5.1 Experiments in CROHME Dataset

Training Methods.

Our experiments were conducted on Caffe framework [23] using a GTX 1060 GPU card. The training used stochastic gradient descent with 0.9 momentum. The initial learning rate was 0.01 and reduced to 10% every 40k iterations. The batch size was set to 40 and the training stopped after 202k iterations (around 20 epochs). Besides, we used the “xavier” algorithm to initialize the weights of all the convolutional layers in our networks.

Results and Analyses.

In the CROHME experiments, we use the symbols of CROHME 2013 test set as the validation set. And we use the test sets of CROHME 2014 and 2016 to evaluate the models. Table 3 shows the results of the four networks in these datasets.

Table 3. Accuracies of our models in CROHME datasets

All the four networks have achieved great performance in the three datasets. The Top-1 recognition rates of Network C in the CROHME 2014 and CROHME 2016 test sets are about 0.5% to 1% higher than those of Network A and B, while the Top-3 and Top-5 accuracies are also have an improvement about 0.1%–0.5% compared with Network A and B. The gaps between the recognition results of C and D are rather small. C has a 0.39% and 0.15% higher Top-1 performance than D in CROHME 2014 and 2016. And the gaps of Top-3 and Top-5 recognition rates don’t exceed 0.1%. These results give strong evidence that the usage of BN and GAP can get better accuracies.

Table 4 elaborates the parameter scales of the four models. Replacing the fully connected layers by global average pooling layers has a sharp decrease of model size. The number of parameters of C is only 44.92% of that of A. After applying the 1 × 1 convolutional layers, D has a further reduced model size than C and it doesn’t have much effect on accuracies compared to C, as illustrated in Tables 3 and 4.

Table 4. Parameter Scales of HMS-VGGNets. The model size is the size of caffemodel file generated by Caffe. Since the only difference of B and C is the usage of BN, the parameter scales of B and C are the same.

Combining isolated classifiers is an effective way to raise the accuracies which is also used in [4, 5, 9,10,11,12]. In order to increase recognition rates further, we have combined network C with D. The ensemble method is averaging the results of the two models. The results of our methods and existing systems in CROHME are shown in Table 5. Our networks outperform all the other systems in CROHME 2014 test set with a 91.82% Top-1 recognition rate. In CROHME 2016 test set, our networks have achieved the second place with 0.39% less than MyScript, the winner of CROHME 2016, who has used both online and offline features. The accuracies of our networks have a significant increase compared with the existing methods that use offline features only in CROHME dataset as shown in Table 5.
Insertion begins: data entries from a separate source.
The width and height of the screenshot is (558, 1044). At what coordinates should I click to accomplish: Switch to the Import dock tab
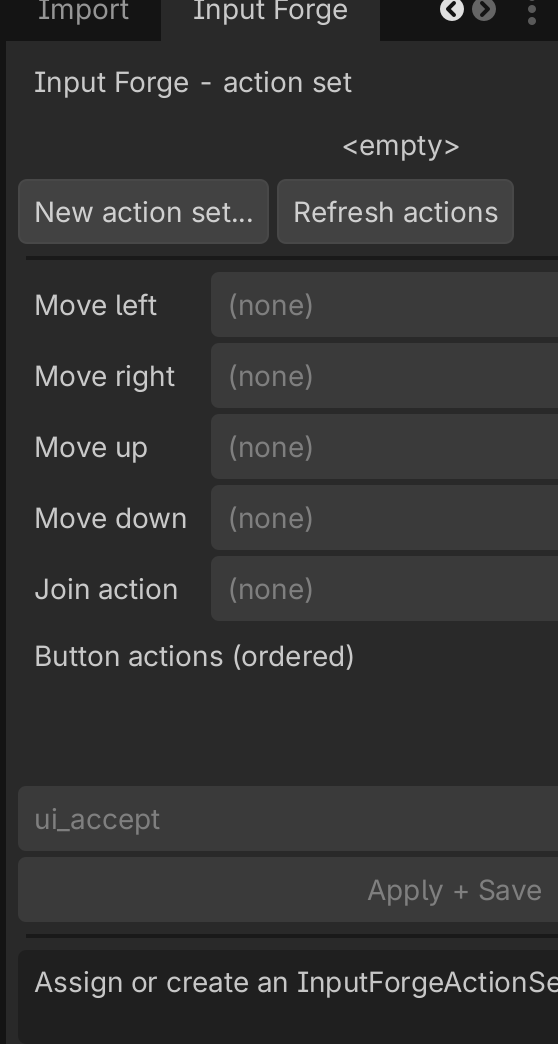[83, 12]
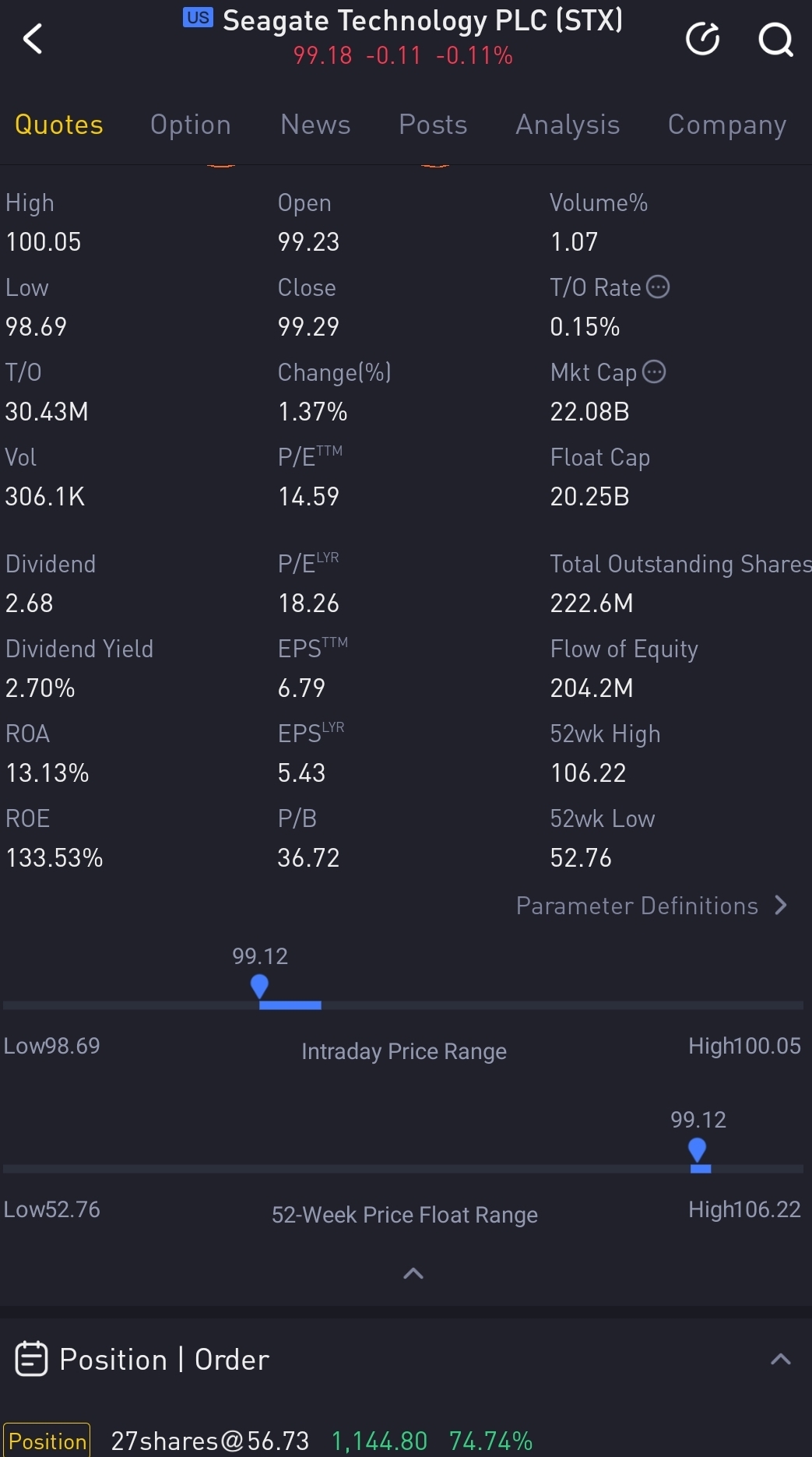This screenshot has width=812, height=1457.
Task: Click the Parameter Definitions arrow icon
Action: [781, 906]
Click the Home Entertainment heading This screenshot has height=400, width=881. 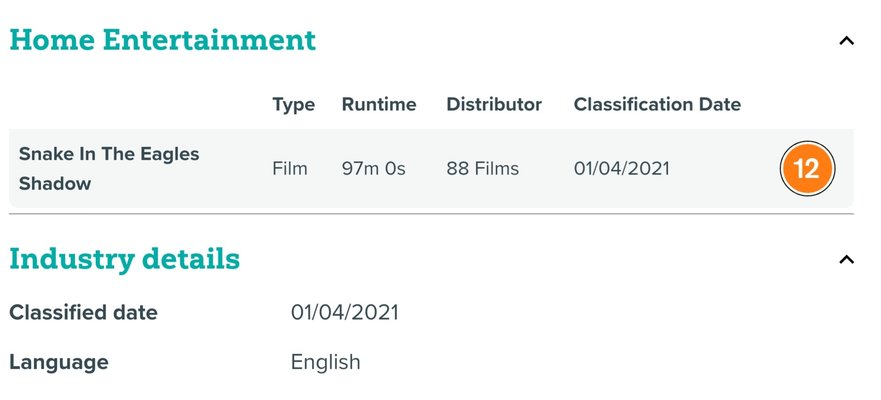pyautogui.click(x=162, y=40)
Table 5. Top-1 accuracies of our networks compared with other systems on CROHME. Top 3 accuracies in each dataset are bolded.

Table 6 shows the average computational time of our four networks. Although network C and D spend more time than network A and B, our four networks are all quite fast in our CROHME and HASYv2 experiments.

Table 6. Computational time of our networks in our experiments

Although we have achieved rather good results in CROHME dataset, there are two questions shown in our experiments.

Question 1: Why the results of A and B in CROHME 2013 (validation set) are only slightly lower or even higher than those of C and D?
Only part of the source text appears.